::: EXTRACTED DATA

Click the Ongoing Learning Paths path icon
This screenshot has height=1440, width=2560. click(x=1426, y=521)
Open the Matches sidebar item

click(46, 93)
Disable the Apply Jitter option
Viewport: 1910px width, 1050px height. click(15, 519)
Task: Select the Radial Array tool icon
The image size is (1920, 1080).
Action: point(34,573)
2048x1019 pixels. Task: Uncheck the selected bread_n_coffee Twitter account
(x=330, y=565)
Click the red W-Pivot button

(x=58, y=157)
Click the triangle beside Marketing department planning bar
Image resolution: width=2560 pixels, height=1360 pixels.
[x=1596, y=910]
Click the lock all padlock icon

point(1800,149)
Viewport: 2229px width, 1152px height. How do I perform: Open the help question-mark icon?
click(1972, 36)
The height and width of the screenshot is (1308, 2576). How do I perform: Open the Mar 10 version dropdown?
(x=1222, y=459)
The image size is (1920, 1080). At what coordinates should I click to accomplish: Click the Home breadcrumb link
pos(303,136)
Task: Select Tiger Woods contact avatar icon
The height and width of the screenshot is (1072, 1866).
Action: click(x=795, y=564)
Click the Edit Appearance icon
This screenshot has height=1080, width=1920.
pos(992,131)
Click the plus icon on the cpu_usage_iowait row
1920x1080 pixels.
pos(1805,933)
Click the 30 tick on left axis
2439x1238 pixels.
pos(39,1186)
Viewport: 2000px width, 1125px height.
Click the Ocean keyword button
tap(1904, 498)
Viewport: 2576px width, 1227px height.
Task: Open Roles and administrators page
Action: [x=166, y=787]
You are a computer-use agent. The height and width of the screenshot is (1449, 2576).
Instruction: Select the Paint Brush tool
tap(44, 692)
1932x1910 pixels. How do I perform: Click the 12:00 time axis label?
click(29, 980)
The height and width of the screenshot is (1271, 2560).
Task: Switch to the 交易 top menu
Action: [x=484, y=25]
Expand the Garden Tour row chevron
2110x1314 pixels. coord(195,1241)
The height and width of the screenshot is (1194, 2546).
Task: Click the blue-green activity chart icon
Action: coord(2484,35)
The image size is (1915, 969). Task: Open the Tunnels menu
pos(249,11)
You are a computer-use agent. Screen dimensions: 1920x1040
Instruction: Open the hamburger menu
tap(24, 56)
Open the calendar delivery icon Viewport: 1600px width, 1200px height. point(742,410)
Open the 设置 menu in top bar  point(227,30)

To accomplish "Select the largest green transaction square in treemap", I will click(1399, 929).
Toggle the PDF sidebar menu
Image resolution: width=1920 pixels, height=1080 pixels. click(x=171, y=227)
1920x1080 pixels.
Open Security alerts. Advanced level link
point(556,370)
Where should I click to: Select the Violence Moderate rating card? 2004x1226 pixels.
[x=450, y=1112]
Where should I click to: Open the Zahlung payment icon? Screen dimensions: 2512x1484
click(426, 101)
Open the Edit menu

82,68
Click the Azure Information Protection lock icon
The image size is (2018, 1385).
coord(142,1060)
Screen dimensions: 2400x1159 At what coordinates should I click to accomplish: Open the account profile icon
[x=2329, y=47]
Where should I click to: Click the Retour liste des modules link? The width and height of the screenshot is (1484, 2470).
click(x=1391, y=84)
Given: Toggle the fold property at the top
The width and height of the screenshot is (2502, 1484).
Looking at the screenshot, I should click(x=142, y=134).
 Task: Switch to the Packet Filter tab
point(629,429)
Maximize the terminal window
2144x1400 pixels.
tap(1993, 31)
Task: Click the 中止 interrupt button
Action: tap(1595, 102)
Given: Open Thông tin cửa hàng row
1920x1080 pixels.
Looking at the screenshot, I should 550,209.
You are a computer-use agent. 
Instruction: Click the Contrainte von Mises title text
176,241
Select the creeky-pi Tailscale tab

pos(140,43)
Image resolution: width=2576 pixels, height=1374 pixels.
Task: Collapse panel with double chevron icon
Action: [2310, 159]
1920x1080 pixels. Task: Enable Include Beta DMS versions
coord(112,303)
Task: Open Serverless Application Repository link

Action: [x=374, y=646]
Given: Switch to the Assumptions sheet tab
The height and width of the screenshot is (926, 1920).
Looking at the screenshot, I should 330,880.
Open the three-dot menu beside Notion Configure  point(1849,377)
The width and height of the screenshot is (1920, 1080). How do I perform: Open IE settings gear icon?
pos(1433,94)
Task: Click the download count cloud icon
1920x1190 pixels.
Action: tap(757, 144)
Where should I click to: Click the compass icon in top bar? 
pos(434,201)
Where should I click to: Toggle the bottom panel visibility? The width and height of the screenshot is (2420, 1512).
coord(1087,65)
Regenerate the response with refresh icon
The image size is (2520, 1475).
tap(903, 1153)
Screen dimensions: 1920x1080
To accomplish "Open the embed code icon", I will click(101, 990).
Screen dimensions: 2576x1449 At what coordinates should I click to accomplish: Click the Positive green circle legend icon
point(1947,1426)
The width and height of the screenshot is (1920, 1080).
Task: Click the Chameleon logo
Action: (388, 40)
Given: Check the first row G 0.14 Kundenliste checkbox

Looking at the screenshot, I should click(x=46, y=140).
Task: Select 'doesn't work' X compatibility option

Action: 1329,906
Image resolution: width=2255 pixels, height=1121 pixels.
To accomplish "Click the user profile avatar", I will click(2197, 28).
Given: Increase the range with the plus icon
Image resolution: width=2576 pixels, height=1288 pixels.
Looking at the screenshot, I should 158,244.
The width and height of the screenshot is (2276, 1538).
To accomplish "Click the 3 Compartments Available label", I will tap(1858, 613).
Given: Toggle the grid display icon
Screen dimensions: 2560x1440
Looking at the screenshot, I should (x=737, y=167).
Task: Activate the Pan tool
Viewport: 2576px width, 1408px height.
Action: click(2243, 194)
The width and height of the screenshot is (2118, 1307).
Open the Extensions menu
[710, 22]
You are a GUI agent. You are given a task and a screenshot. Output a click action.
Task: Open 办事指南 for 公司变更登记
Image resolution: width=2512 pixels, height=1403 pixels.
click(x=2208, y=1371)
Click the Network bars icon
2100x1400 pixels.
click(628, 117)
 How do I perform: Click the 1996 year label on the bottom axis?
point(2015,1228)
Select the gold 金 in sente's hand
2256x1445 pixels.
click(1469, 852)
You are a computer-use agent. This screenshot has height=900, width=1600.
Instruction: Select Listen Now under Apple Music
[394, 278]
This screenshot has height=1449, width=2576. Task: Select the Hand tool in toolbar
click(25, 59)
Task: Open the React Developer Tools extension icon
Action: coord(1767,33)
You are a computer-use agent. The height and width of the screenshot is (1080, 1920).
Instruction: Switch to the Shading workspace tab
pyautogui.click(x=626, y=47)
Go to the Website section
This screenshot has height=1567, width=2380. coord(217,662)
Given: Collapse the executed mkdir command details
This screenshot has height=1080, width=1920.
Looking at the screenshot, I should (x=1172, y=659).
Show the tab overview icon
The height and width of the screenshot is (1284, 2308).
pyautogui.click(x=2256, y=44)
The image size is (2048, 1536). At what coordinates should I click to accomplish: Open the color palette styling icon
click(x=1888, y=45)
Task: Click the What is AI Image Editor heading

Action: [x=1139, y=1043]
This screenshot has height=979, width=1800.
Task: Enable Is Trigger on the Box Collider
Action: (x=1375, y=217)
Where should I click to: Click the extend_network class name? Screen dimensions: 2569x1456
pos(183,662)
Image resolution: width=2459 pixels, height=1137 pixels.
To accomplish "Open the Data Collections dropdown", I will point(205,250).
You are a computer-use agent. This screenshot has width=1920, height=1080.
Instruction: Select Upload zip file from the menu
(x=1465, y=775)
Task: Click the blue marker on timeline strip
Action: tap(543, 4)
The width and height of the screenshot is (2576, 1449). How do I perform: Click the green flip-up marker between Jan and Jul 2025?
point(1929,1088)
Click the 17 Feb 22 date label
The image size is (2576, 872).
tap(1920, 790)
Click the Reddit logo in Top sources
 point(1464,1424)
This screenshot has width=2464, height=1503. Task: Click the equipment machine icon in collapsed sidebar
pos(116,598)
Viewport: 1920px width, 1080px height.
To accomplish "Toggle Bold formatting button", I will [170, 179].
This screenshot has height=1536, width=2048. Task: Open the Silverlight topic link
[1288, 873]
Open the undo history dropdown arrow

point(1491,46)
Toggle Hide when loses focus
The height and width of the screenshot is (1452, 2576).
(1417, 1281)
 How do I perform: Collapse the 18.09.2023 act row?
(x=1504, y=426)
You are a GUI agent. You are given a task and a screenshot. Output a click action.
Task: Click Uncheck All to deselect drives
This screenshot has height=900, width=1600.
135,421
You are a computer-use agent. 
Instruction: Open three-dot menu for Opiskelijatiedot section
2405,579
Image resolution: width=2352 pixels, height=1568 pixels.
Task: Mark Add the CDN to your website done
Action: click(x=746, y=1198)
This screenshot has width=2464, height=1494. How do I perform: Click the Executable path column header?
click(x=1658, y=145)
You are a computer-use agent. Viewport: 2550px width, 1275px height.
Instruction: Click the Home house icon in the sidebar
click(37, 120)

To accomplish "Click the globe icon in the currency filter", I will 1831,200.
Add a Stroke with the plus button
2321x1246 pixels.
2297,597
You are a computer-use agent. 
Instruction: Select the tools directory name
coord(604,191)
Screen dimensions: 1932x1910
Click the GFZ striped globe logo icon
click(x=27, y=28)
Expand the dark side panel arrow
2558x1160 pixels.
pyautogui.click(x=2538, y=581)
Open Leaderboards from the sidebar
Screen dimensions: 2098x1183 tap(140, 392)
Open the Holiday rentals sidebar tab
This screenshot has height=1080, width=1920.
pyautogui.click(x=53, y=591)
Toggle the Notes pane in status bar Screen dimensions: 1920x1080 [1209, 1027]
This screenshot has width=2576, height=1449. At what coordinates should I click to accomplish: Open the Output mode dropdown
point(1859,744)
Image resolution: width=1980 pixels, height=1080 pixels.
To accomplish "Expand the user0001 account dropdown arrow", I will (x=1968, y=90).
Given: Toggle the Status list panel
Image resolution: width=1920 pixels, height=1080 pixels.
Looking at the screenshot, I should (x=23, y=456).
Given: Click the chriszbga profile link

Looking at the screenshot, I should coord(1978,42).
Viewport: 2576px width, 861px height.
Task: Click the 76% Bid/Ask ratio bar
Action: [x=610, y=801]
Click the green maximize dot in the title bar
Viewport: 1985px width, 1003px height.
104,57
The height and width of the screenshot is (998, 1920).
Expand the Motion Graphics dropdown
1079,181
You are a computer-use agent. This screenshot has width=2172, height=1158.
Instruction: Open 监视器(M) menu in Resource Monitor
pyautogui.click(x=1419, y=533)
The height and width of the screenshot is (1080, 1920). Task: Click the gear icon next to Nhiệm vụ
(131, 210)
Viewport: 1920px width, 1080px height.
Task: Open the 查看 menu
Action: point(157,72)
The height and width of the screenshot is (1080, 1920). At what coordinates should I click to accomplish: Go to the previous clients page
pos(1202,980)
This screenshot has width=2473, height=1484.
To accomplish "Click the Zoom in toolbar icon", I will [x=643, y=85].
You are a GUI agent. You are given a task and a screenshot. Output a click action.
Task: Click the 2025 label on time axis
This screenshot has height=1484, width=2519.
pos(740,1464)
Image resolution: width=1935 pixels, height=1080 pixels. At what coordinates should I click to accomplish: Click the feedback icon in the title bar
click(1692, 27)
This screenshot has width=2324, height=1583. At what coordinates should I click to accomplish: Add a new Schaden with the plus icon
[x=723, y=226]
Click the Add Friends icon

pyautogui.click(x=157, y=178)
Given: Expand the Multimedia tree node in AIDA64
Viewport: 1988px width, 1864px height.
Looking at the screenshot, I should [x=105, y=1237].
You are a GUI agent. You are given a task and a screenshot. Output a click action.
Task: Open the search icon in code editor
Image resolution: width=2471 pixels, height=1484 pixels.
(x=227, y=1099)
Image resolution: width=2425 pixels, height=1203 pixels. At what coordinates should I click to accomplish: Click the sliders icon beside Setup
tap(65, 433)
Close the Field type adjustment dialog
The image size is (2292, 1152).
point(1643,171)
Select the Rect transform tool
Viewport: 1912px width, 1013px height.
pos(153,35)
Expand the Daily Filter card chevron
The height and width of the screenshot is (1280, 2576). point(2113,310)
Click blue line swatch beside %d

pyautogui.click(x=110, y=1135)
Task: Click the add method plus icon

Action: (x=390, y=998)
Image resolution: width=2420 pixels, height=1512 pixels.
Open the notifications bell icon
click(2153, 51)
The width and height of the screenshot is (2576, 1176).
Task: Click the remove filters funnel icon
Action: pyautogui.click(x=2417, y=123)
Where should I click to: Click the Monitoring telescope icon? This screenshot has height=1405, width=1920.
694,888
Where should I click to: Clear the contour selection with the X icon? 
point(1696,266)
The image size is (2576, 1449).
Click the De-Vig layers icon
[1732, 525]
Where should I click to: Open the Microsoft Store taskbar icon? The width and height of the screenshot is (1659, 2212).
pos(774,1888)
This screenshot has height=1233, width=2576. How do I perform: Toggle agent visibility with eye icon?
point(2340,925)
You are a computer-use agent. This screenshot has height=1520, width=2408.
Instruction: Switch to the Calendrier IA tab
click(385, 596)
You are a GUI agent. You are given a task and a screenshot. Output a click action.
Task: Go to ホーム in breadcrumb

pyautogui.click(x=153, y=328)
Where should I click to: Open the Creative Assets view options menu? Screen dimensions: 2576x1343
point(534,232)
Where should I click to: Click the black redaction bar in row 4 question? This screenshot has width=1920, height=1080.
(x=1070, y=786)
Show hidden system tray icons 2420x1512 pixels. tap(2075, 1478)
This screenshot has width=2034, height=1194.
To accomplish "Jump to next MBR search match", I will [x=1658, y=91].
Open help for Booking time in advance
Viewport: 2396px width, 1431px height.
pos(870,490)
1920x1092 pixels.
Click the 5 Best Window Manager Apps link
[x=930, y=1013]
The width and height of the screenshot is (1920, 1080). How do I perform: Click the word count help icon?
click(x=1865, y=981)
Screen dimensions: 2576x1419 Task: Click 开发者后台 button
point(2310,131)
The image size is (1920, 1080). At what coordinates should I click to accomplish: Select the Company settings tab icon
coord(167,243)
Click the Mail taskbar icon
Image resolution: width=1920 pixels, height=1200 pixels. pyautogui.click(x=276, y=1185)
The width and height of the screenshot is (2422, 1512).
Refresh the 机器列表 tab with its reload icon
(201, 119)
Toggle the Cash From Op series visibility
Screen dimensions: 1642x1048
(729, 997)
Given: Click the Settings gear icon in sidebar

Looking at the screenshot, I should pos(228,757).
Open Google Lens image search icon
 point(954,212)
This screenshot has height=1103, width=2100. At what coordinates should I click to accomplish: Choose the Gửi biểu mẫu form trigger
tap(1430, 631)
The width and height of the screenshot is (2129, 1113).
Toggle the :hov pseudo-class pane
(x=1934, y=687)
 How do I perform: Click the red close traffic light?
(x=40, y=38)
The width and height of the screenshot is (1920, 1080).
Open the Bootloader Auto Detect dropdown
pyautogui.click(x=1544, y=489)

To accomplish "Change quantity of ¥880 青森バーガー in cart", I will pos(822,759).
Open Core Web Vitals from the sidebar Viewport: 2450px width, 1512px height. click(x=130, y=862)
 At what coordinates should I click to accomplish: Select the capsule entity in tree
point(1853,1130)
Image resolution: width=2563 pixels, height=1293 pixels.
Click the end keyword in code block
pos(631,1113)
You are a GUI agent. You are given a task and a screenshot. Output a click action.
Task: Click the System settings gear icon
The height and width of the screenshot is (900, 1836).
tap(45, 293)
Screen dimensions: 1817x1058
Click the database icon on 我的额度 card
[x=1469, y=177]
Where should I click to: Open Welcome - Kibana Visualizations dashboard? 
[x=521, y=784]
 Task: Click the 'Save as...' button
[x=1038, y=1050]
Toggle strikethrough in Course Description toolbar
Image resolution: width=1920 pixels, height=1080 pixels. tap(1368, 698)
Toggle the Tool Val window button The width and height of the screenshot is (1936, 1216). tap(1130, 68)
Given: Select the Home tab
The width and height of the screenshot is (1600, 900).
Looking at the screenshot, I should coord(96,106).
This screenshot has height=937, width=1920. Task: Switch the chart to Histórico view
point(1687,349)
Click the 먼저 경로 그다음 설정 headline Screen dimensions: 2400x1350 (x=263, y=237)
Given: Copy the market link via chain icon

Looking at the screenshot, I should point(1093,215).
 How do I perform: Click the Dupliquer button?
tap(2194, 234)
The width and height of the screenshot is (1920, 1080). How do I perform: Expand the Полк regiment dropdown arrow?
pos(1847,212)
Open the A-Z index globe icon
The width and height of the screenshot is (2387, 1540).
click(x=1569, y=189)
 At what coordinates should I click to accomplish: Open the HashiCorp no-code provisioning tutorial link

::::::

● TASK
Look above and repeat, character for character, the lines from the first one to the line with "Task: Select Tiger Woods contact avatar icon", counting both.

● YOUR RESPONSE
Click the Ongoing Learning Paths path icon
This screenshot has height=1440, width=2560. click(x=1426, y=521)
Open the Matches sidebar item

click(46, 93)
Disable the Apply Jitter option
Viewport: 1910px width, 1050px height. click(15, 519)
Task: Select the Radial Array tool icon
The image size is (1920, 1080).
Action: point(34,573)
2048x1019 pixels. Task: Uncheck the selected bread_n_coffee Twitter account
(x=330, y=565)
Click the red W-Pivot button

(x=58, y=157)
Click the triangle beside Marketing department planning bar
Image resolution: width=2560 pixels, height=1360 pixels.
[x=1596, y=910]
Click the lock all padlock icon

point(1800,149)
Viewport: 2229px width, 1152px height. How do I perform: Open the help question-mark icon?
click(1972, 36)
The height and width of the screenshot is (1308, 2576). How do I perform: Open the Mar 10 version dropdown?
(x=1222, y=459)
The image size is (1920, 1080). At what coordinates should I click to accomplish: Click the Home breadcrumb link
pos(303,136)
Task: Select Tiger Woods contact avatar icon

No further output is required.